_Work item_: Each line from the one containing "Nej (136, 1463)" to the end of the entries is to be repeated exactly, and no other line.

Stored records
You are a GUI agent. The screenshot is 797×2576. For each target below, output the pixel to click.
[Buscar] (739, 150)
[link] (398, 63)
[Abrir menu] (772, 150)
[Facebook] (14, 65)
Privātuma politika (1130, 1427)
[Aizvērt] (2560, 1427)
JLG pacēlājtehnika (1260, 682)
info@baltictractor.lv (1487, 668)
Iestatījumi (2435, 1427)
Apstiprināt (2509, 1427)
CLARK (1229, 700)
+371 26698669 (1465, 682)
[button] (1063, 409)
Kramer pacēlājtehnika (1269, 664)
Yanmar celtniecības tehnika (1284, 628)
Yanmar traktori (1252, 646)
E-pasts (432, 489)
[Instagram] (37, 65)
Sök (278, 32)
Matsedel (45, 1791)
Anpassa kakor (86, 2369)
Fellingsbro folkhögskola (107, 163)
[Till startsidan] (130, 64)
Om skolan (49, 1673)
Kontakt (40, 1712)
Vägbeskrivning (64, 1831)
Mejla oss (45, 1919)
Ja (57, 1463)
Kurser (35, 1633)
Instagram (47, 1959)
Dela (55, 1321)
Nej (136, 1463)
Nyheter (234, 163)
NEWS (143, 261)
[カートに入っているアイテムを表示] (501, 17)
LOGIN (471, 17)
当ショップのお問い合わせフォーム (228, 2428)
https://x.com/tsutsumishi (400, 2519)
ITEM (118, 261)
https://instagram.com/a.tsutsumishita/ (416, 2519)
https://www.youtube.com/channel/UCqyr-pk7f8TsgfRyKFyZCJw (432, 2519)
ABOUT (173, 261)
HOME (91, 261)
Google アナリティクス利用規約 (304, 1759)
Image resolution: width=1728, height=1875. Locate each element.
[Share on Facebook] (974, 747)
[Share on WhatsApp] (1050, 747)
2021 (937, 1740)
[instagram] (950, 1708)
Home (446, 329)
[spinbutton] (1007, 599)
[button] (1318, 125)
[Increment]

_Solution to this exercise_:
Nej (136, 1463)
Nyheter (234, 163)
NEWS (143, 261)
[カートに入っているアイテムを表示] (501, 17)
LOGIN (471, 17)
当ショップのお問い合わせフォーム (228, 2428)
https://x.com/tsutsumishi (400, 2519)
ITEM (118, 261)
https://instagram.com/a.tsutsumishita/ (416, 2519)
https://www.youtube.com/channel/UCqyr-pk7f8TsgfRyKFyZCJw (432, 2519)
ABOUT (173, 261)
HOME (91, 261)
Google アナリティクス利用規約 (304, 1759)
Image resolution: width=1728, height=1875. Locate each element.
[Share on Facebook] (974, 747)
[Share on WhatsApp] (1050, 747)
2021 (937, 1740)
[instagram] (950, 1708)
Home (446, 329)
[spinbutton] (1007, 599)
[button] (1318, 125)
[Increment]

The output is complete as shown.